Estamos cerca el uno del otro. Nunca antes lo habíamos estado antes. Ni siquiera la noche anterior cuando emprendimos la huida de todo cuanto nos rodeaba y marcaba nuestro día a día. Eso sí que fue un acto impulsivo. Loco incluso. Casi dos desconocidos que se embarcaban en una historia aún por escribir frente a dos platos de comida rápida en una estación de tren. Sí, ya sé que todo no empezó precisamente como en un cuento de hadas. Tal vez un marmitako y un buen vino habría sido un comienzo más interesante. Lo sé, pero nunca he sido amigo de buenos prólogos sino de mejores finales.
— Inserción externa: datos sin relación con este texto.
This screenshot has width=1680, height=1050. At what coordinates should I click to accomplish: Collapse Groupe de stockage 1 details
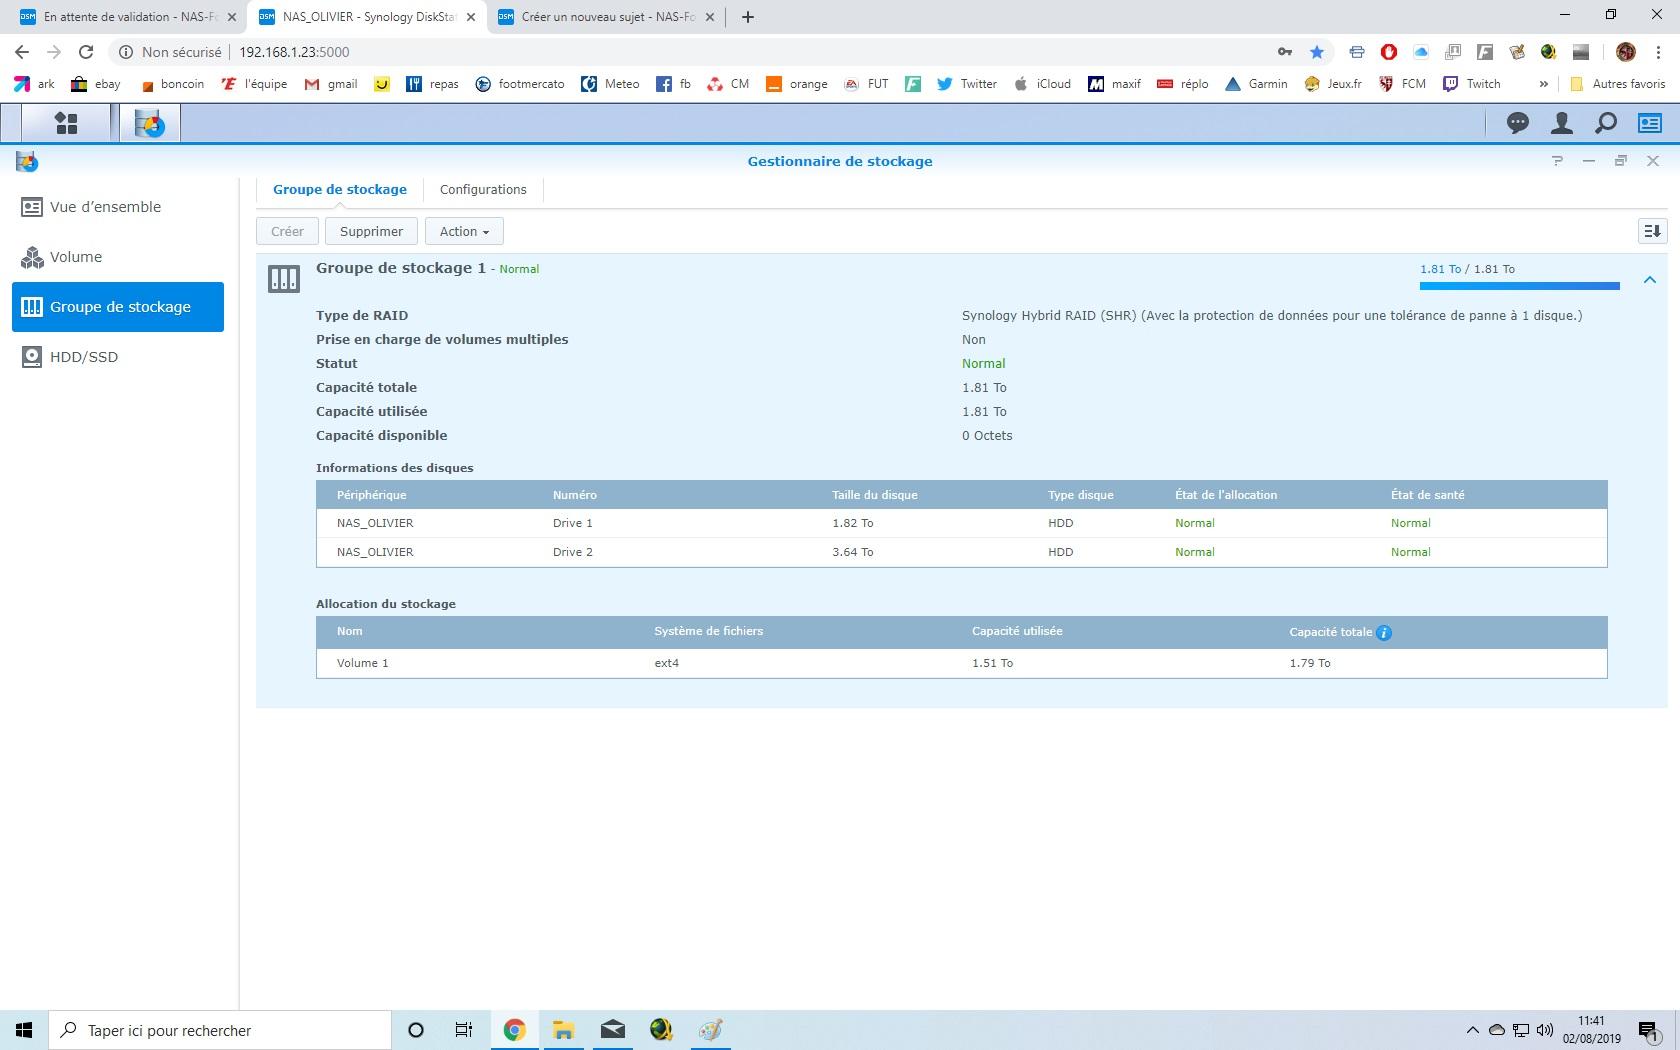(x=1649, y=280)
Nos acercamos un poco más, tanto que casi llegamos a besarnos. Cierro los ojos, me humedezco los labios y trato de recorrer esos pocos milímetros que me separan de ti en el menor tiempo posible.


Y entonces, en lugar de ello, el molesto zumbido del despertador me obliga a abrir los ojos y parpadear tratando de enfocar lo que me rodea. No. No estoy en una habitación de ensueño con bonitas vistas al mar. Tampoco estás a mi lado. El aire no huele a café y pan recién tostado. Sólo a tabaco y soledad.